◆ Excerpted passage

Move an entire element in with lxml.etree

Within lxml, is it possible, given an element, to move the entire thing elsewhere in the xml document without having to read all of it's children and recreate it? My best example would be changing parents. I've rummaged around the docs a bit but haven't had much luck. Thanks in advance!
.append, .insert and other operations do that by default
>>> from lxml import etree
>>> tree = etree.XML('<a><b><c/></b><d><e><f/></e></d></a>')
>>> node_b = tree.xpath('/a/b')[0]
>>> node_d = tree.xpath('/a/d')[0]
>>> node_d.append(node_b)
>>> etree.tostring(tree) # complete 'b'-branch is now under 'd', after 'e'
'<a><d><e><f/></e><b><c/></b></d></a>'
>>> node_f = tree.xpath('/a/d/e/f')[0] # Nothing stops us from moving it again
>>> node_f.append(node_b) # Now 'b' and its child are under 'f'
>>> etree.tostring(tree)
'<a><d><e><f><b><c/></b></f></e></d></a>'
Be careful when moving nodes having a tail text. In lxml tail text belong to the node and moves around with it. (Also, when you delete a node, its tail text is also deleted)
>>> tree = etree.XML('<a><b><c/></b>TAIL<d><e><f/></e></d></a>')

◆ Written request
Reproduce the passage on moving an element with lxml.etree word for word, from start to finish.

◆ Items
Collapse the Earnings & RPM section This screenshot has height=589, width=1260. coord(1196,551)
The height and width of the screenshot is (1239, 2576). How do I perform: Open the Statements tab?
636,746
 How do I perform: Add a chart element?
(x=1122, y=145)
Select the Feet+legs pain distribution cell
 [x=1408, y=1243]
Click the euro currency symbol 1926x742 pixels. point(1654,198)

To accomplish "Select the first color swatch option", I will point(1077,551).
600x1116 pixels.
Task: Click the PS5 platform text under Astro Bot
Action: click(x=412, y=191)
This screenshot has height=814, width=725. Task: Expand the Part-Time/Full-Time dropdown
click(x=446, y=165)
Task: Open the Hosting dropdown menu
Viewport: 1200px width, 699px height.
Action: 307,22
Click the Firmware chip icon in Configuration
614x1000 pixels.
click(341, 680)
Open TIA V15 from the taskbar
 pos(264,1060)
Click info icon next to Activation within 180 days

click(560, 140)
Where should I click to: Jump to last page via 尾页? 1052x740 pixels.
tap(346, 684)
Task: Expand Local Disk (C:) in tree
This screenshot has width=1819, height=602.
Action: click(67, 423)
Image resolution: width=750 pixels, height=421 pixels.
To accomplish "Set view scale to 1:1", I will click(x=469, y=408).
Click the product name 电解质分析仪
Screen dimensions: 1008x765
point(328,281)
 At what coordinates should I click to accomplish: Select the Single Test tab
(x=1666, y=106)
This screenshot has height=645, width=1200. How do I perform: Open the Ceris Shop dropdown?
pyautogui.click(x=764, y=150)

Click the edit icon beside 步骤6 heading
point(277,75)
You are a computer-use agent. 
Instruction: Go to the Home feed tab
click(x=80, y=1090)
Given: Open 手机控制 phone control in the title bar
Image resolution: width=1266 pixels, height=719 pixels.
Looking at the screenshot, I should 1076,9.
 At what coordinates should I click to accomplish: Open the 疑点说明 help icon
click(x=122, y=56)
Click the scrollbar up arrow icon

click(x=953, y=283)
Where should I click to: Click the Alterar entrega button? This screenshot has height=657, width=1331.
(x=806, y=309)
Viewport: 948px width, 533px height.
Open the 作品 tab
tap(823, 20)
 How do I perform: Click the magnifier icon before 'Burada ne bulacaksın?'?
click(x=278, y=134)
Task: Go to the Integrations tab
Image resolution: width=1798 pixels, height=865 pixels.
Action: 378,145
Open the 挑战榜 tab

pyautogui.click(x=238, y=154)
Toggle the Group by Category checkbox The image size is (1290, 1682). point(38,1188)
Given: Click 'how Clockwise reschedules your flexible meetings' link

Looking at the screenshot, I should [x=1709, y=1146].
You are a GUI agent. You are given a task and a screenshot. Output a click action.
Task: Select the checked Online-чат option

◆ Exercise response
Move an entire element in with lxml.etree

Within lxml, is it possible, given an element, to move the entire thing elsewhere in the xml document without having to read all of it's children and recreate it? My best example would be changing parents. I've rummaged around the docs a bit but haven't had much luck. Thanks in advance!
.append, .insert and other operations do that by default
>>> from lxml import etree
>>> tree = etree.XML('<a><b><c/></b><d><e><f/></e></d></a>')
>>> node_b = tree.xpath('/a/b')[0]
>>> node_d = tree.xpath('/a/d')[0]
>>> node_d.append(node_b)
>>> etree.tostring(tree) # complete 'b'-branch is now under 'd', after 'e'
'<a><d><e><f/></e><b><c/></b></d></a>'
>>> node_f = tree.xpath('/a/d/e/f')[0] # Nothing stops us from moving it again
>>> node_f.append(node_b) # Now 'b' and its child are under 'f'
>>> etree.tostring(tree)
'<a><d><e><f><b><c/></b></f></e></d></a>'
Be careful when moving nodes having a tail text. In lxml tail text belong to the node and moves around with it. (Also, when you delete a node, its tail text is also deleted)
>>> tree = etree.XML('<a><b><c/></b>TAIL<d><e><f/></e></d></a>')